A recent study by the World Bank shows that the most productive companies in, for example Nigeria, are those owned by multinational corporations or by non-African industrialists – Indians, Chinese, Lebanese etc. All these owners are easy targets as they are not represented within the political elites. In common with the peasants, they are therefore subjected to all sorts of official and unofficial taxes ranging from backhanders for factory inspectors and customs officials through to artificially high electricity tariffs, arbitrary municipal rates and the like.
This is another way that the African political elite contributes to fostering Africa’s underdevelopment. By obstructing the operations of industry and diverting a large part of its profit to elite consumption, Africa’s manufacturing industries are unable to grow and therefore to create employment for all grades of workers.
While South Africa is ruled by a political elite that has much the same roots and characteristics as most of the political elites in the rest of sub-Saharan Africa, its room for manoeuvre is enormously constrained by the fact that it does not have a passive peasantry to exploit. Instead it is surrounded by a dynamic private sector that is owned by South African citizens whose rights are entrenched constitutionally and are enforceable by the propertied classes themselves through the franchise; through the judiciary; and through the independent mass media that sees itself as the watchdog over the rights of citizens.
Secondly, the political elite in South Africa was compelled in the struggle against apartheid to enter into alliances with the black urban working class. South Africa’s urban working class is existentially the opposite of peasant smallholders in that it is organised into independent social movements, especially trade unions, which articulate and represent its interests. Central to the interests of the black working class and private sector owners is job creation for the former and profit maximisation for the latter. Both these major social and political forces thus have a common interest to promote economic growth and therefore to minimise the private consumption of the political elite.
It is this that makes South Africa different from the rest of the region and that accounts for its ability to grow its economy while the economies of the rest of sub-Saharan Africa are stymied by the dead weight of political elite consumption.
If sub-Saharan Africa is to develop, it needs a new type of democracy, a kind that will empower not just the political elite but sub-Saharan Africa’s private sector producers as well. In the first instance, it is necessary that peasants must become the real owners of their primary asset, land. This is the only way that there can be land improvements in sub-Saharan Africa instead of what is happening at present, that is, rampant deforestation and accelerating desertification. This means freehold must be introduced and the so-called communal land tenure system which in reality is state land ownership, must be abolished.
Secondly, peasant producers must gain direct access to world markets without the political elite, through state corporations, acting as the go-between. Another important innovation that is needed are new financial institutions that are independent of the political elite that will address the financial needs of not just peasants but also other small to medium-scale producers.
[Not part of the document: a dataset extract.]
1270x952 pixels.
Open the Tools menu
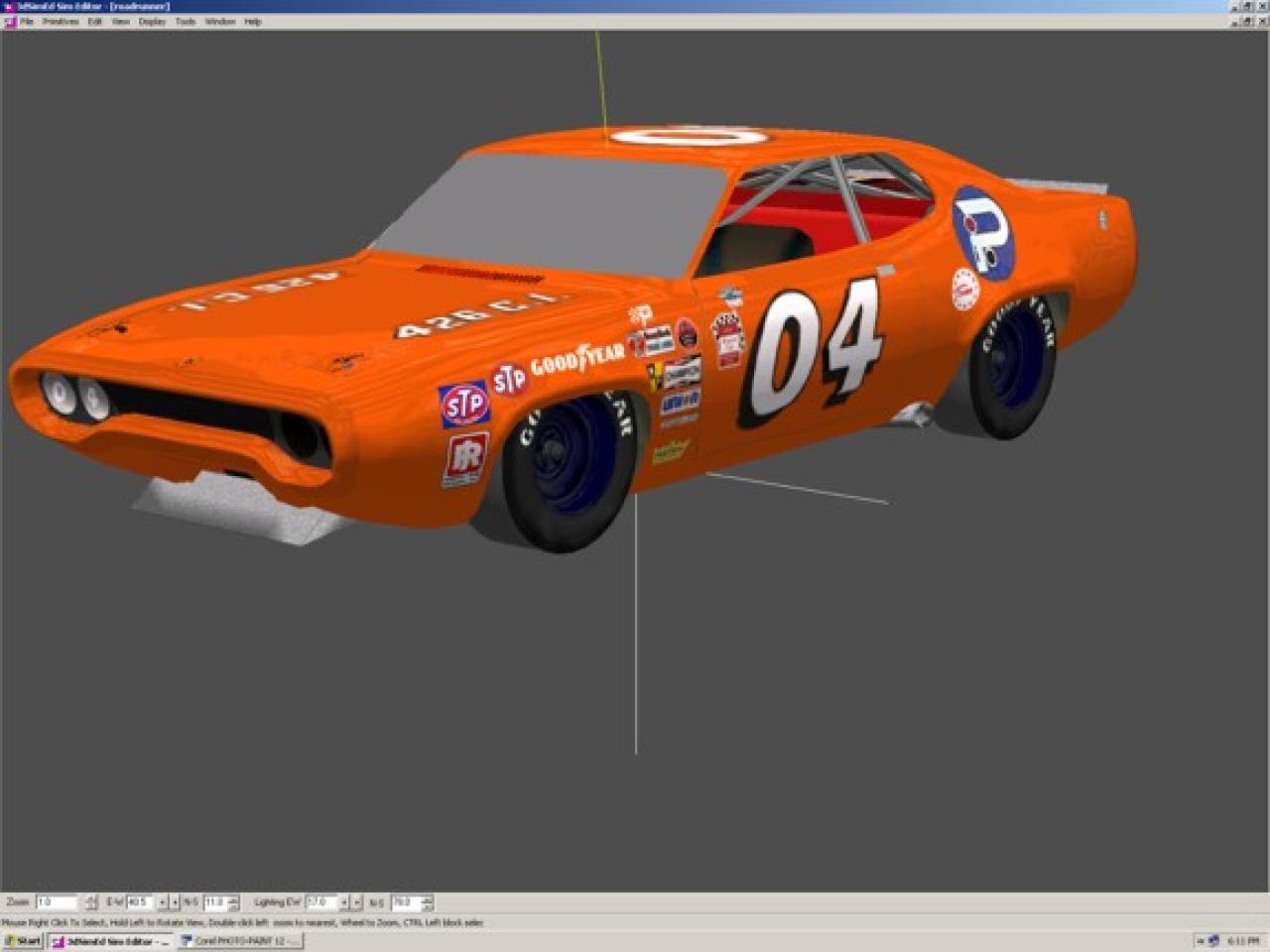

This is where foreign donors could play a more constructive role than they are doing at present through their current efforts to sustain the political elites and African states with budgetary support and the like. Donors could support these independent institutions by providing the expertise to manage them and to some extent help shield them from predators.
* Moeletsi Mbeki is deputy chairman of the South African Institute of International Affairs. This is an edited version of an address given to the London Business School.